Q How in hell did you get there?
A I got the coach from somewhere. I think it was Baker Street but I can’t remember. I think I went by tube and then we picked up this coach and then we got coach out there. I know we used to go in by coach. So I went along as a Sparks at Sheperton - well mate - and we got in there and I met Denis and we got on a heavy gang which was like taking the boots and the pucks and all that, trunting them around and then eventually we waited for the film to start and then eventually I got on the Beckett thing and then, of course, I was there for a few - I couldn’t stand heights, I mean, I have been up high but I hate heights. I was right at the top there and they had done a replica at Canturbury Cathedral and it was an enormous set, I mean, it was a fabulous set, thinking about it, it was an enormous sort of huge and it had the altar and everything where Becket’s murdered and all that, you know. And so I was up the top there, you know, and the bloke was shouting out about - ‘I want a yashmak’ or something and I didn’t quite know what to do and then the bloke came over and he said ‘get out of the way,’ Because you went in there, you never had any training or nothing, you were just taken in. You either bluffed your way through or whatever, I mean.
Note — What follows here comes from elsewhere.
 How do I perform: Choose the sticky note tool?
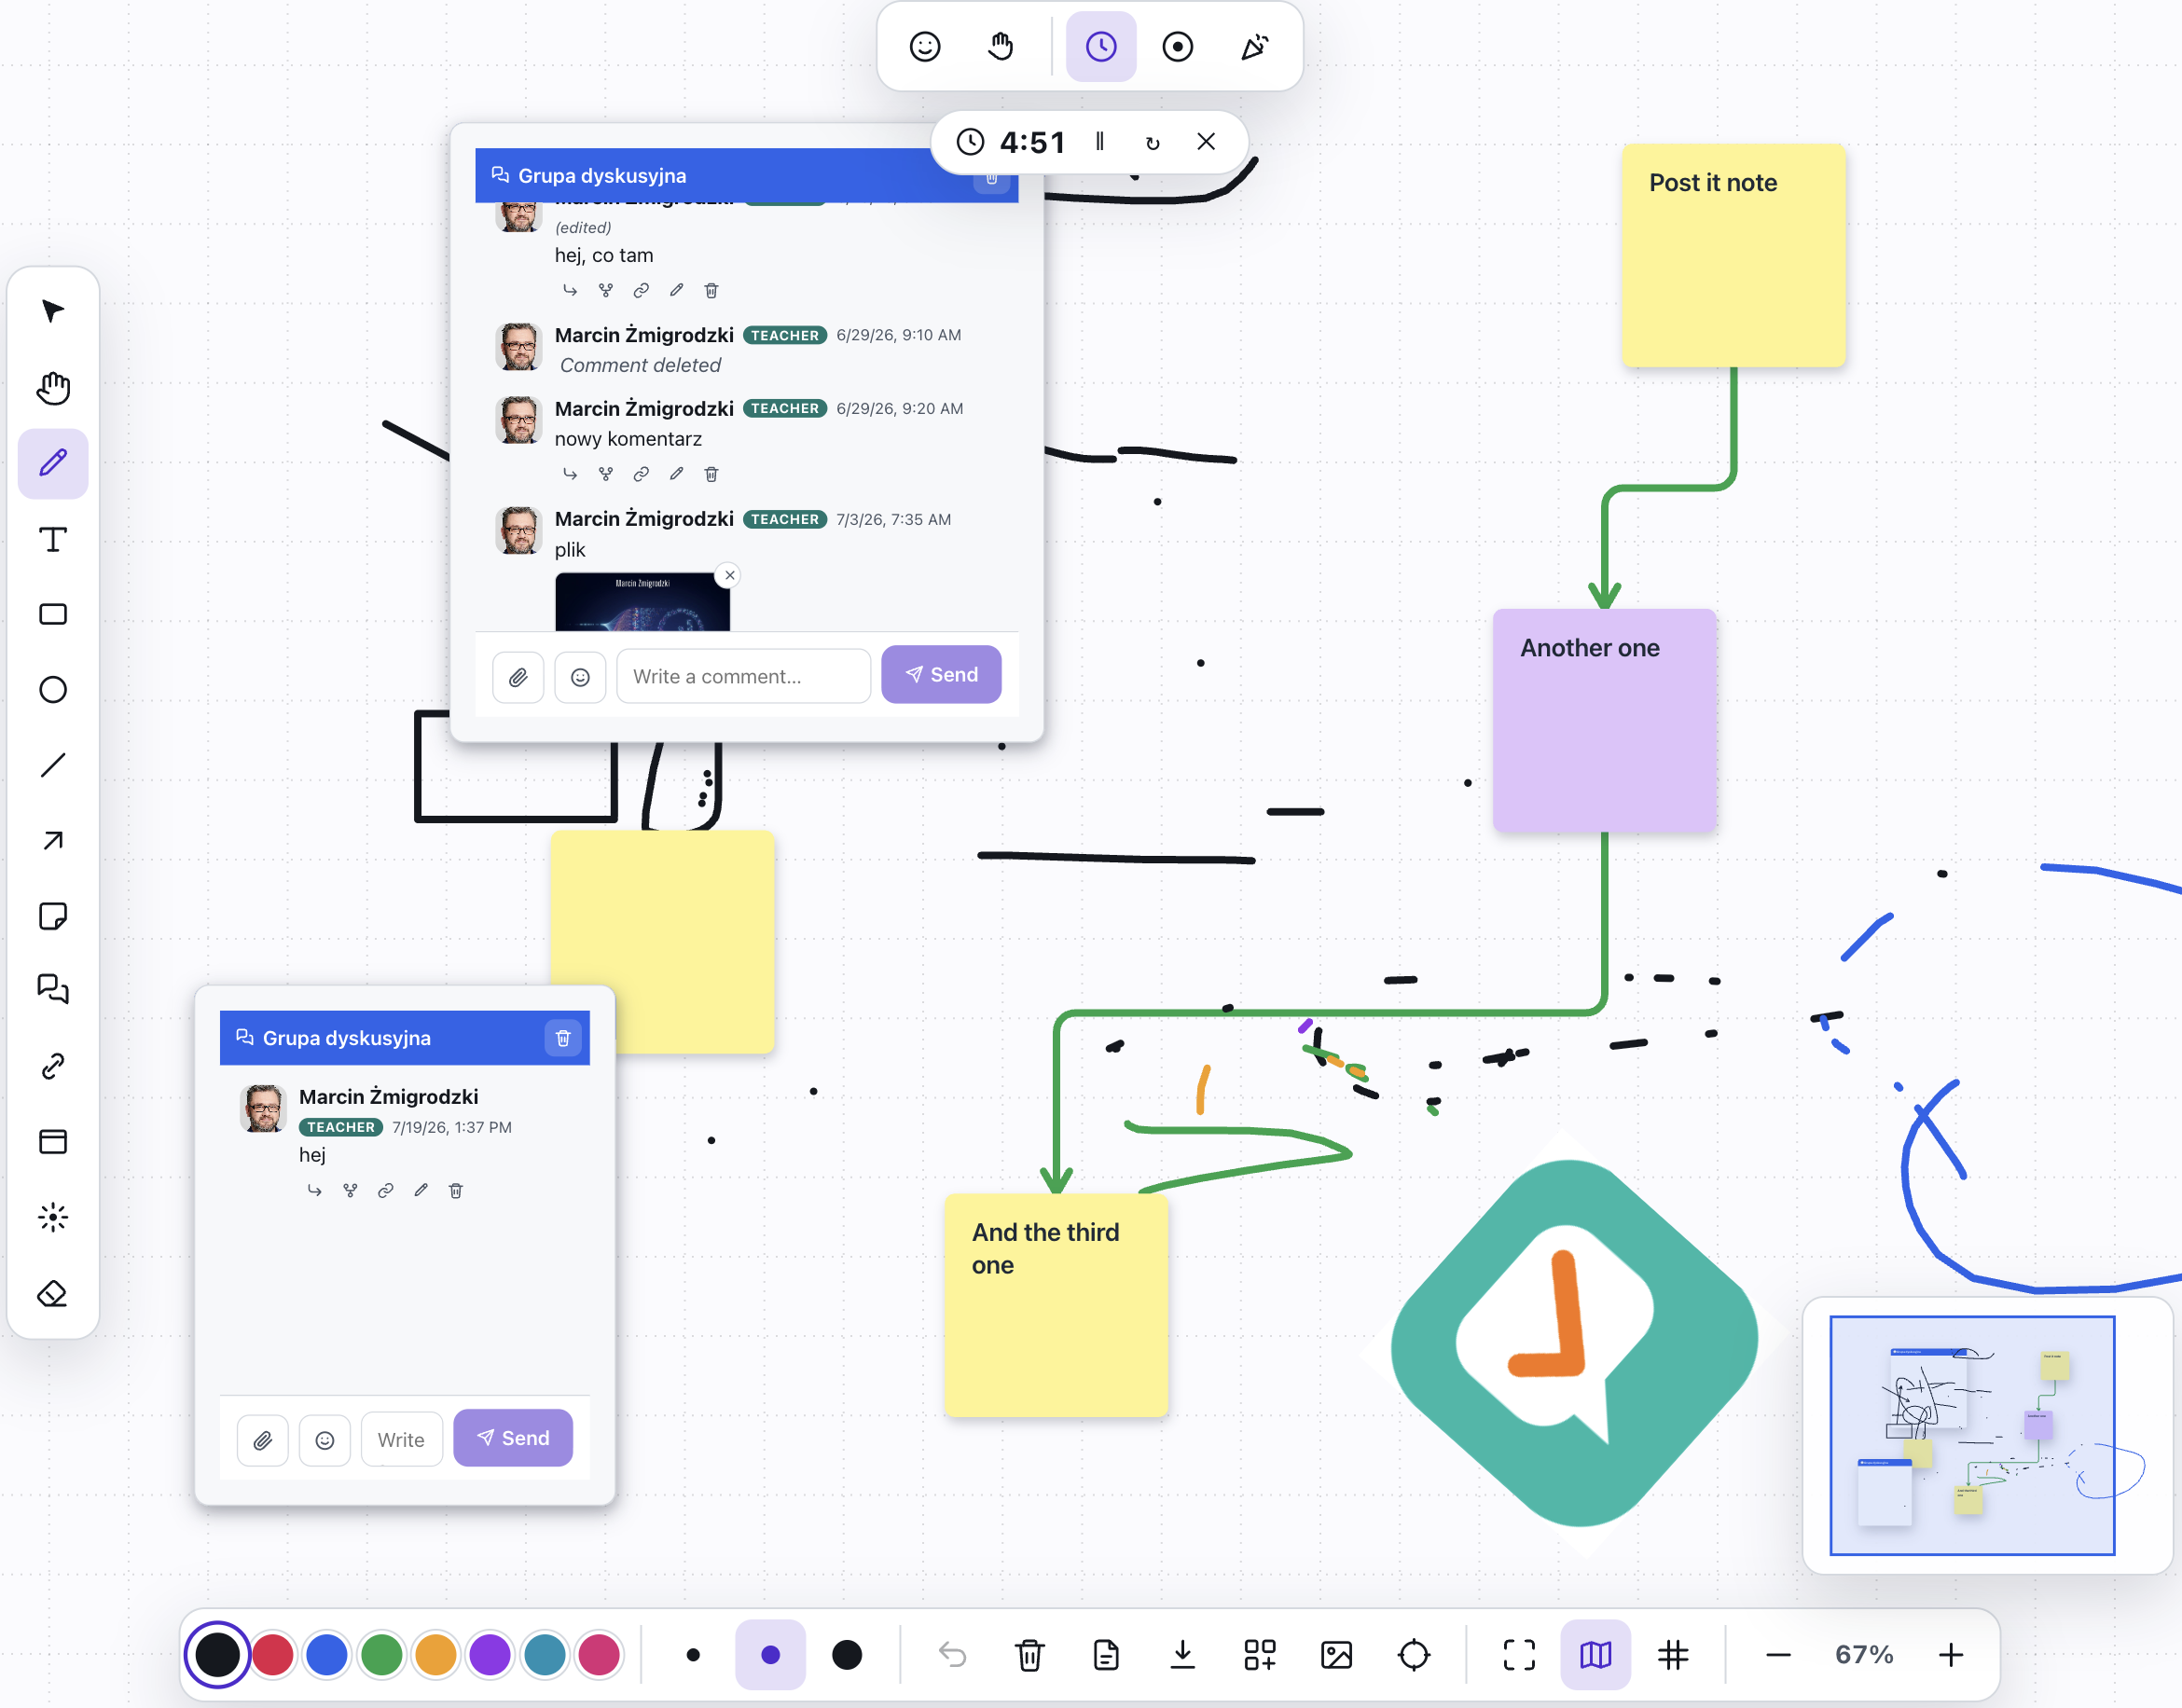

Q You talked about Denis. Denis who?
A A guy called Denis Hand.
Q He was what? He was chargehand was he?
A No, he was just a sparks. But Denis was a phenomenal chess player and the reason I got to know Denis was, I was still sort of more or less still catholic and his daughter died when she was nine and we were talking about the existence of God and life ever after and all that kind of thing, you know, in those days. And he said to me ‘well, I don’t believe in a God, you know, my daughter’s gone. I would believe in anything to get her back’. And I said ‘well it’s all free will and this kind of thing’. We had had these arguments, you know. But he was a very dedicated, sincere, straight bloke, you know. I mean I had had dust-ups with guys that had been party members, well not so much party members, but Trotskeists prior to that, especially one but I won’t mention his name. I met my wife at Clapham Labour Party and we used to have verbal punch-ups with ? like the office over the road on the corner of Clapham there, do you remember?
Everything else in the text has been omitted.